Alliant Insurance Services Inc., an insurance firm bought by The Blackstone Group in August, has acquired Clarity Benefit Consulting, an Atlanta-based provider of specialty consulting services in the areas of absence management and disability and life insurance. No financial terms were disclosed.

Navarro Discount Pharmacies LLC, a portfolio company of MBF Healthcare Partners, has agreed to acquire Sedano’s Pharmacy & Discount Store Inc., a drug retail company with 11 pharmacies in the South Florida market. No financial terms were disclosed.

PQ Corp., a specialty chemical company acquired in July by The Carlyle Group, has agreed to acquire INEOS Silicas, a division of INEOS. No financial terms were disclosed, except that the combined company would have annual sale revenue in excess of $1 billion. Carlyle Group will hold around a 60% stake in the company, while INEOS will hold around 40 percent. The transaction is expected to close by year-end.

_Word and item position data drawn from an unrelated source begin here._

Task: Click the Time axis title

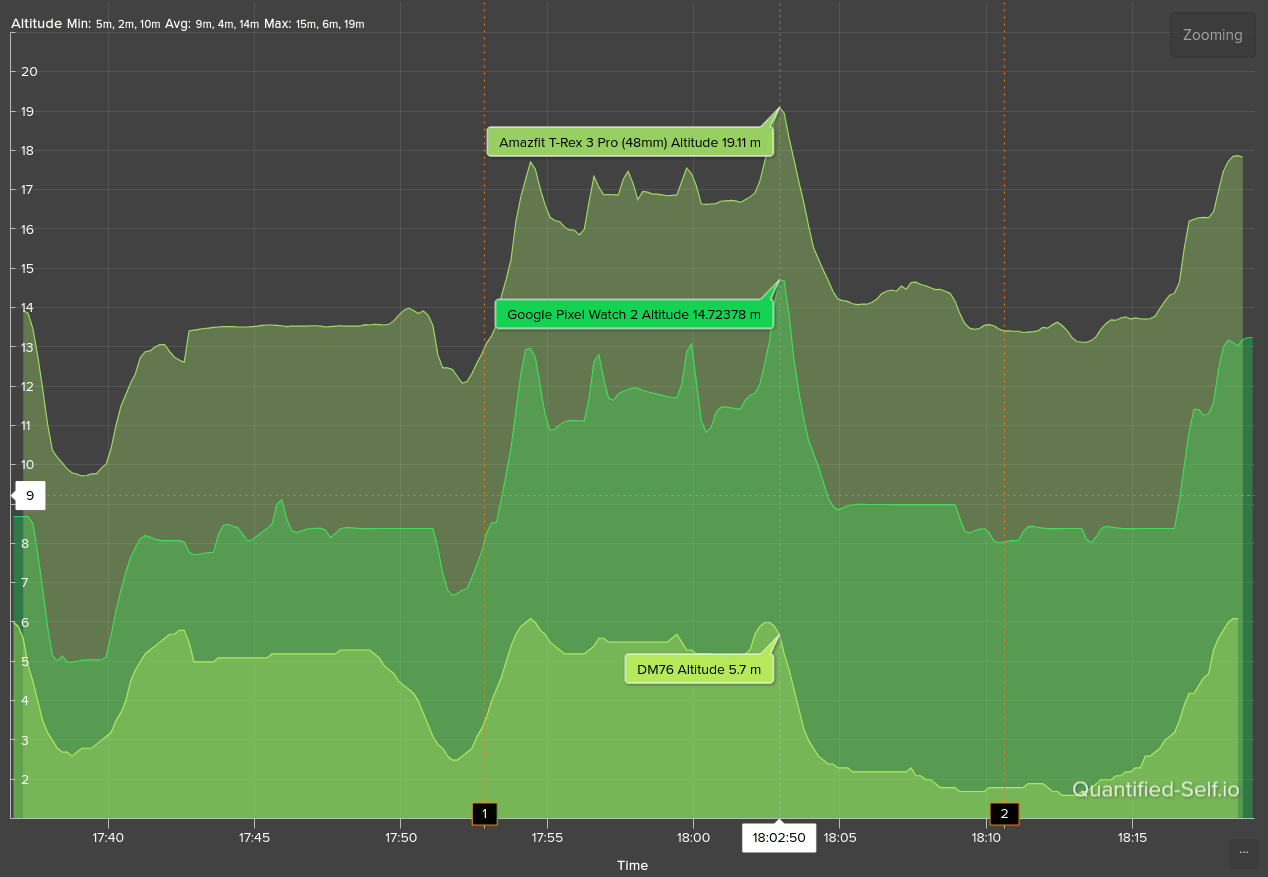Action: (x=632, y=865)
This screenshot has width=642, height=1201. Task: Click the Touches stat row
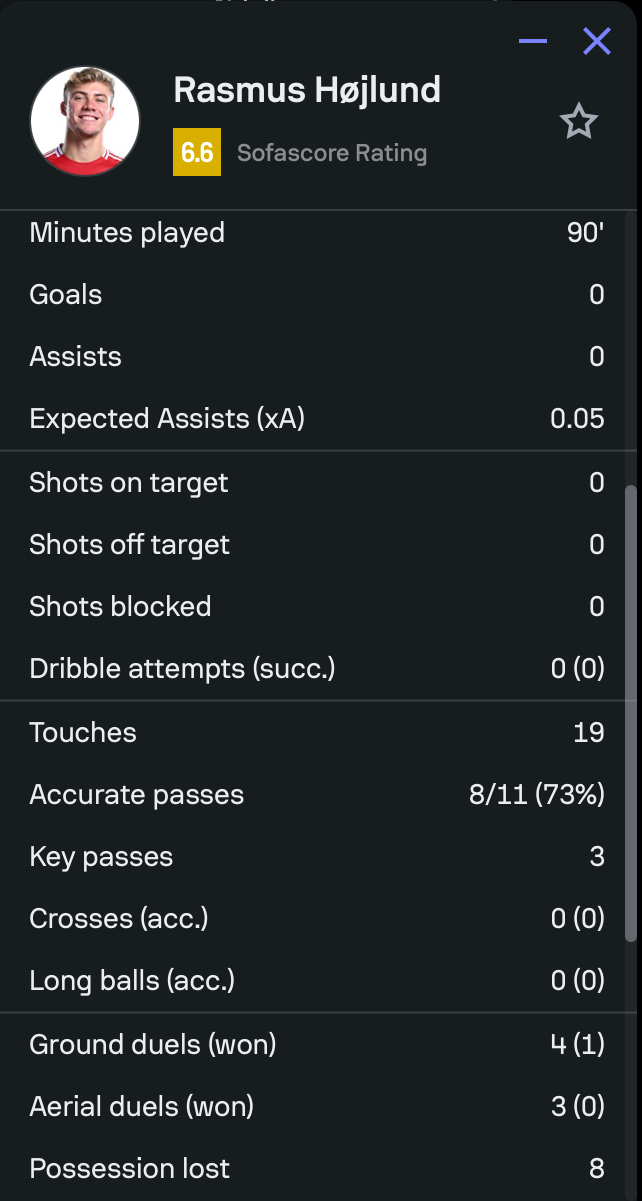click(x=317, y=733)
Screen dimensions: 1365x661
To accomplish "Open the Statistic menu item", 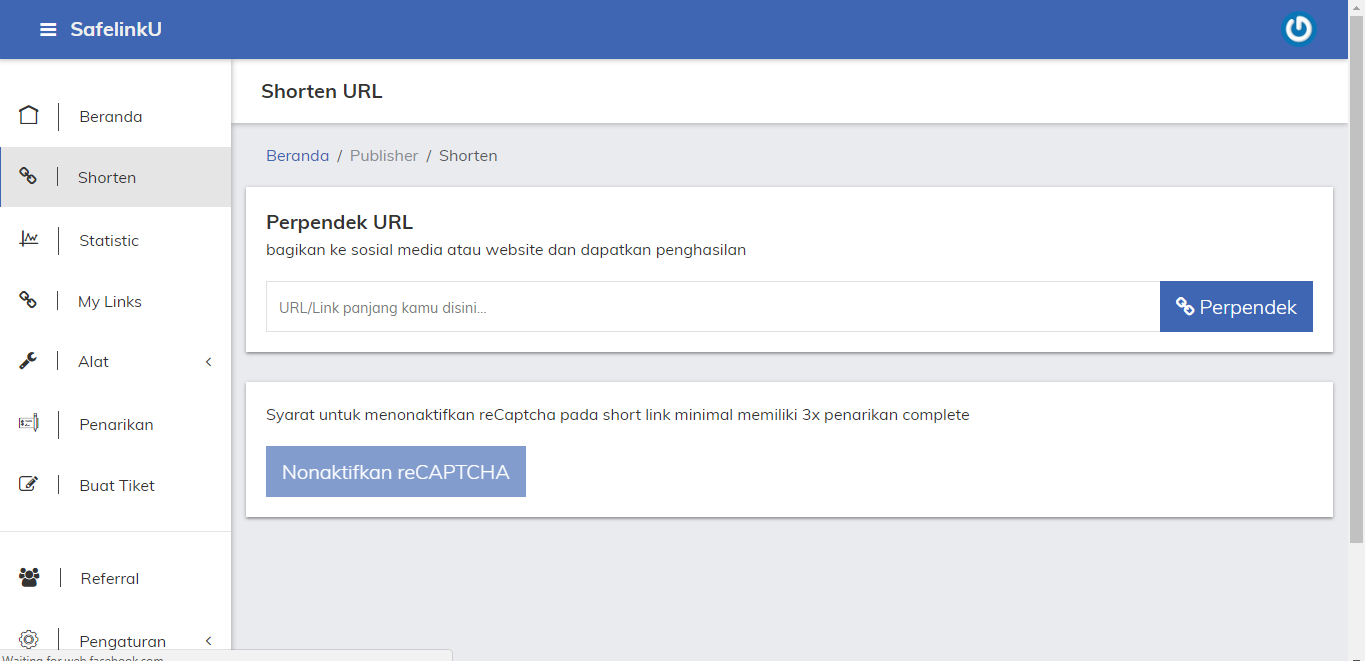I will pos(109,241).
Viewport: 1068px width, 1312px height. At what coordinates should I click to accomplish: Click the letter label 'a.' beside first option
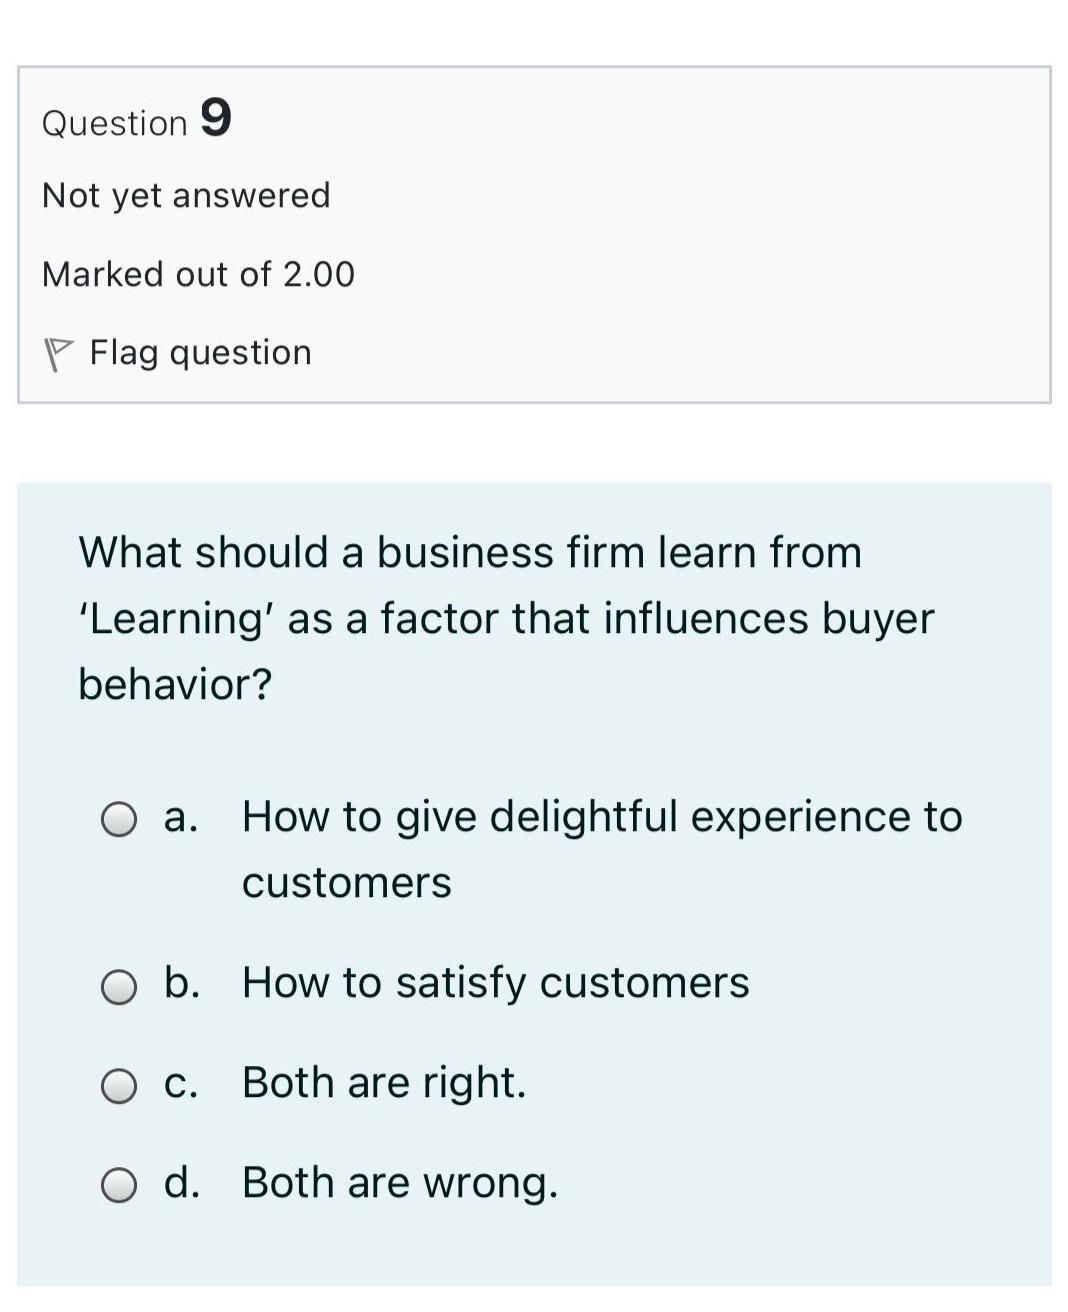point(181,818)
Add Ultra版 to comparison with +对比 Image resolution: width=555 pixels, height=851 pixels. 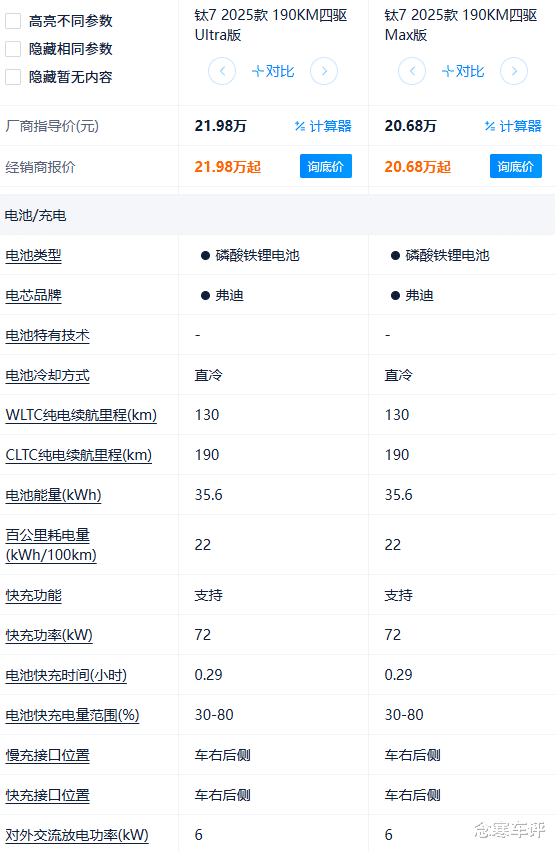pos(273,71)
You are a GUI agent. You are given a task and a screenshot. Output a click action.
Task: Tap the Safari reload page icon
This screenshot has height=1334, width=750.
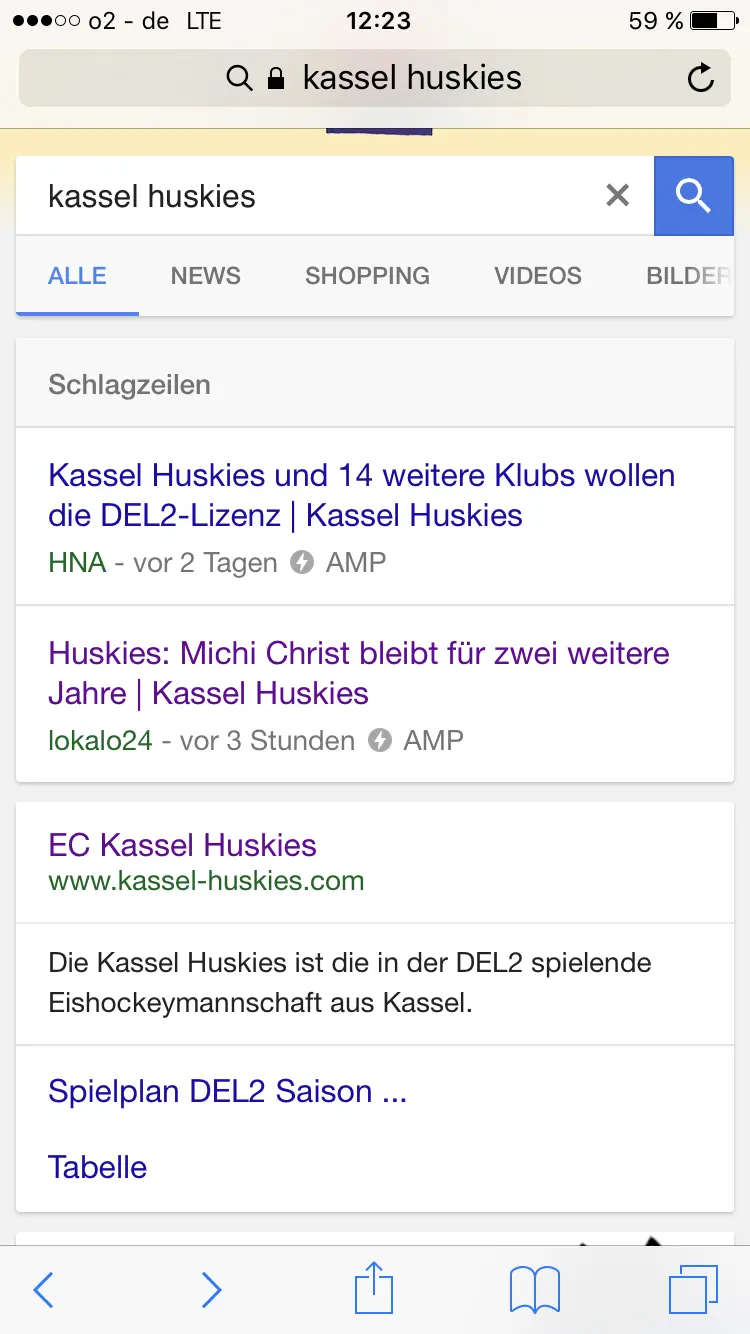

Specialty Coating Systems Inc., a portfolio company of Bunker Hill Capital, has acquired the remaining interests it did not already own in Parylene Japan KK. No financial terms were disclosed. PJKK was originally formed as a joint venture between SCS and Three Bond Co. of Japan, in order to provide parylene coating services within Japan.

Firms & Funds

Citigroup said that it is combining its investment banking and alternative investments units into one division, called the Institutional Clients Group. The group will be led by Vikram Pandit, who had run alternatives since joining Citigroup from Morgan Stanley earlier this year. The I-banking division will be jointly run by existing I-banking co-head Michael Klein and James Forese, former head of global equities. Tom Maheras, who had been co-CEO of the I-banking unit, is leaving the company. John Havens was named president and CEO of alternatives.

MHR Fund Management has closed its third fund with $3.5 billion, according to LBO Wire. The New York-based firm focuses on distressed opportunities in the middle-markets. Limited partners include Arcano Capital, CalPERS, the Montana Board of Investments and the New Jersey Division of Investment. Credit Suisse served as placement agent.

Human Resources

JPMorgan Chase said that it would make “modest staff reductions” in its structured credit and leveraged finance departments. No senior executives are expected to lose their jobs.

Jeff Porphy has joined Barclays Capital as a managing director of U.S. leveraged finance. He had spent the past 14 years with Credit Suisse, most recently as head of financial sponsors M&A and middle-market M&A.

Henderson Equity Partners has hired three principals for its London-based infrastructure team. They are Jasvinder Bal, formerly with Land Securities Trillium, Barclays Private Equity and Carillion Private Finance; Michael Jaffe, previously with the UBS securitization team; and Chris Tanner, who focused on project finance with PricewaterhouseCoopers.

Darry Oliver has joined Edison Venture Funds as chief financial officer. He previously was a partner and CFO of CEO Venture Fund.

Gretchen Lium has joined Headwaters MB has a managing director of strategic alliances. She previously was CEO and CFO of Westwork Partners.